→ **DATA RECORDS**
□ □ □ □

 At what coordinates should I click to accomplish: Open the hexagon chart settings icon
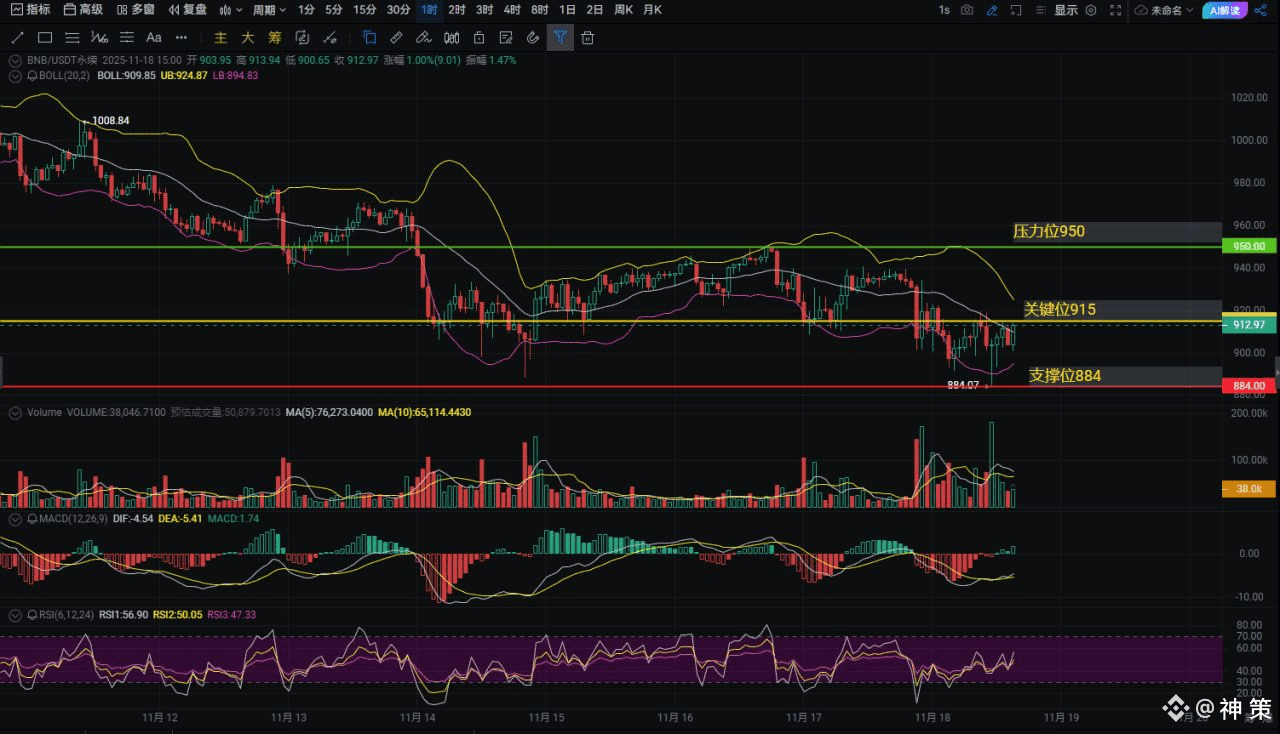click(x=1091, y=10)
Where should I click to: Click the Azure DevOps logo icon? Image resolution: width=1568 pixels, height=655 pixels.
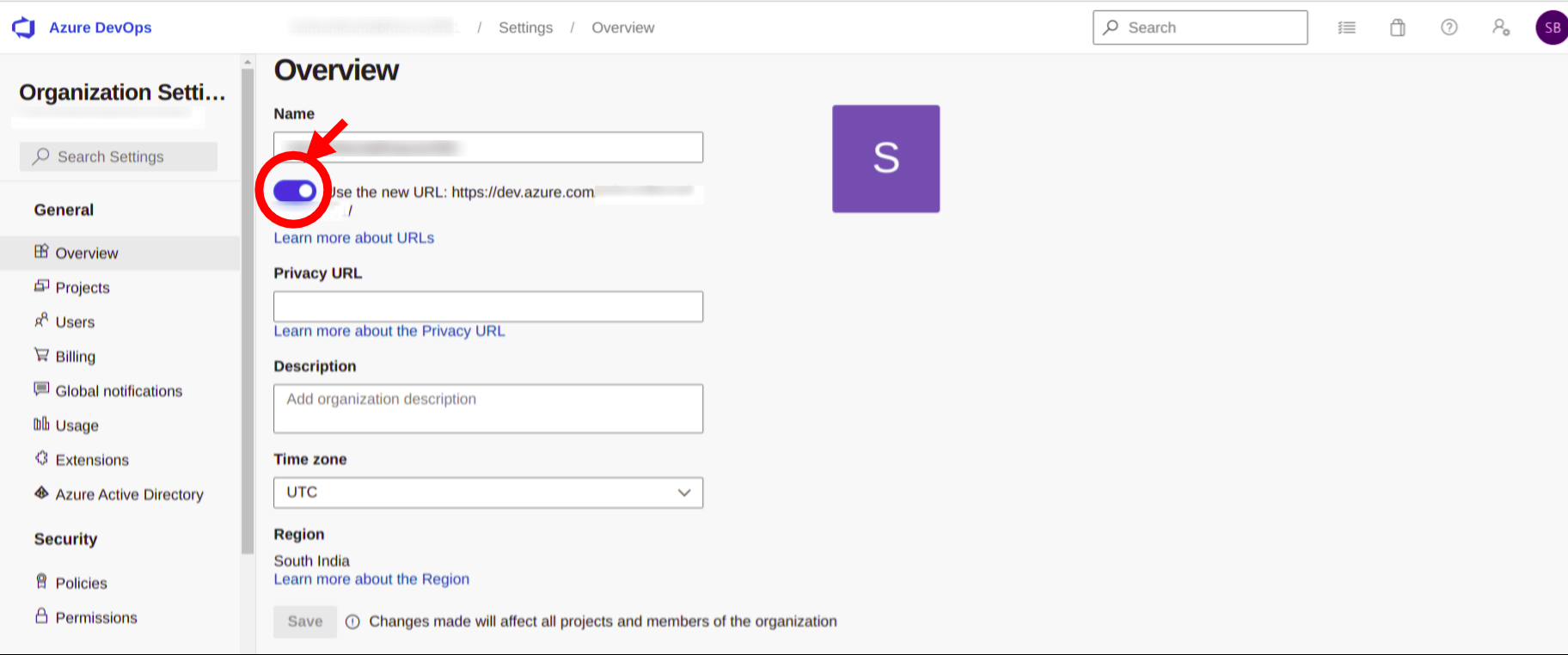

□ □ □ □

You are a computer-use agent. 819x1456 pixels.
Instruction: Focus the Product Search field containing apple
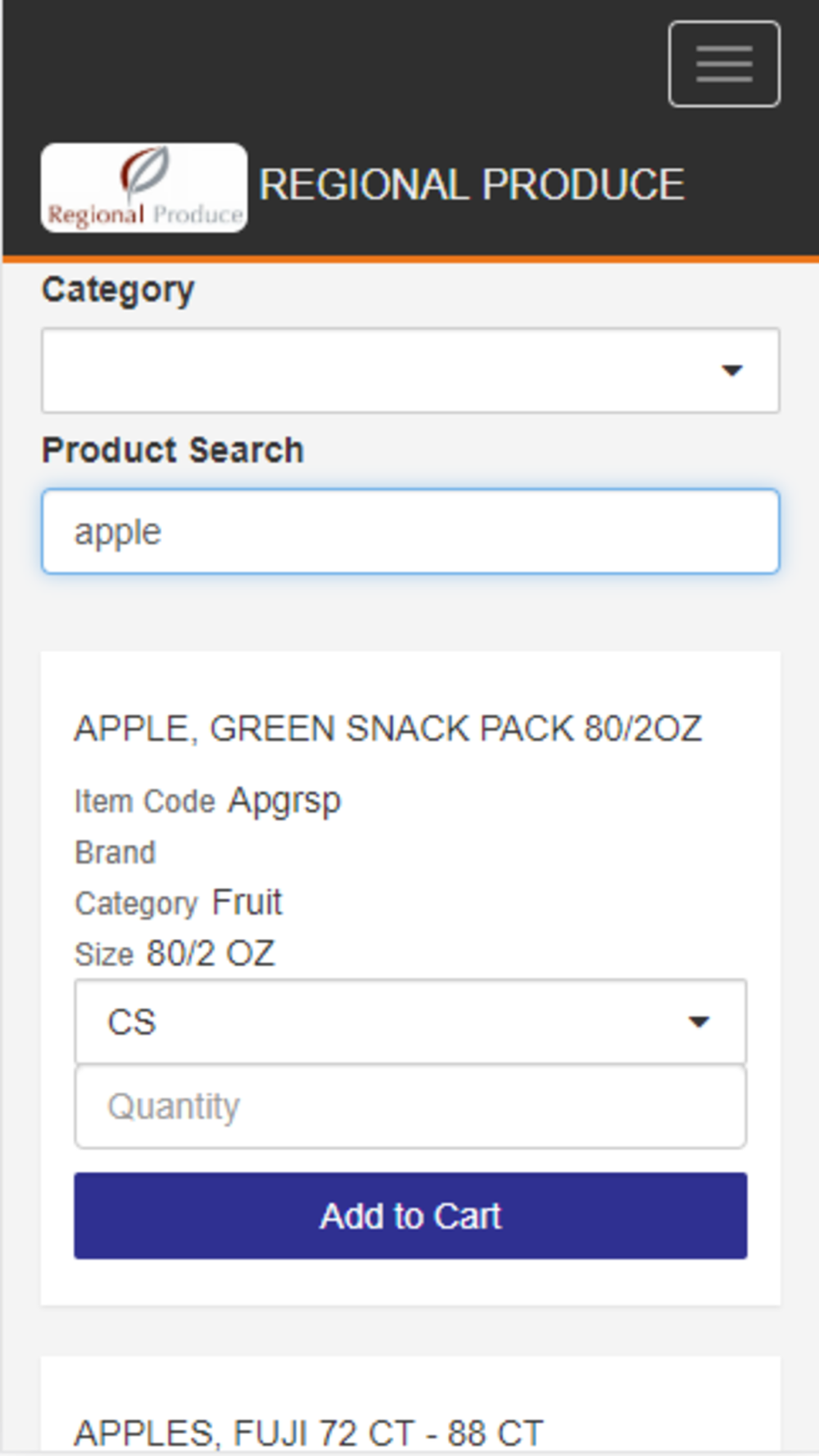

□ □ □ □

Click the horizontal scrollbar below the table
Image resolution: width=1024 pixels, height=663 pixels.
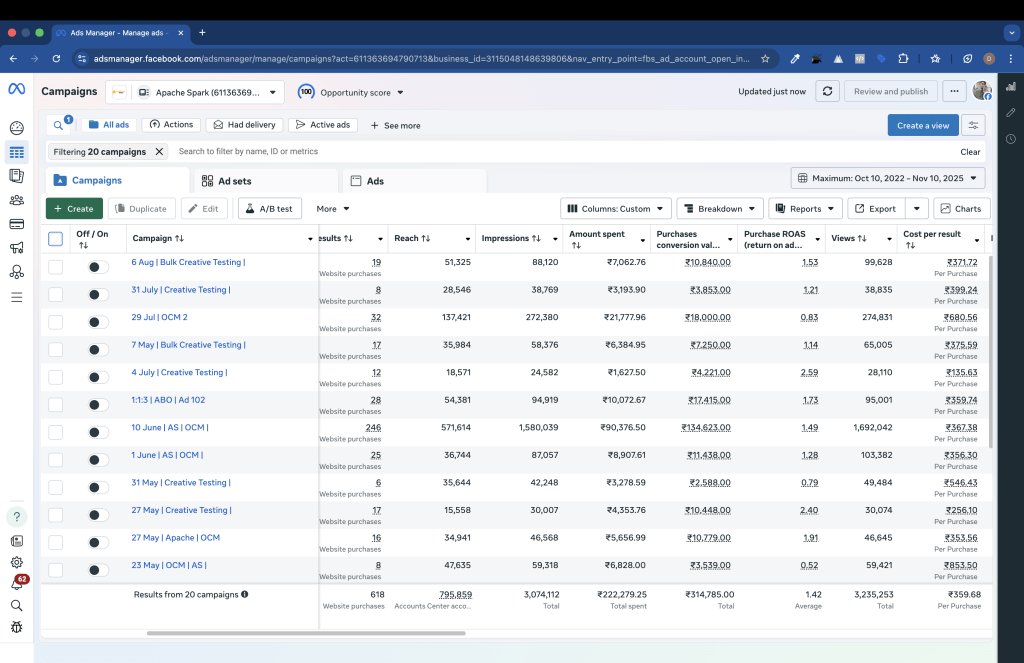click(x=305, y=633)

□ □ □ □

→ **WORK INSTRUCTIONS**
Find the line with "At what coordinates" in the data above, and from there retype each line exactly through the line with "Where should I", skipping the pictures along the way.

→ **ANSWER BELOW**
 At what coordinates should I click to accomplish: Open the hexagon chart settings icon
click(x=1091, y=10)
Where should I click to: Click the Azure DevOps logo icon? Image resolution: width=1568 pixels, height=655 pixels.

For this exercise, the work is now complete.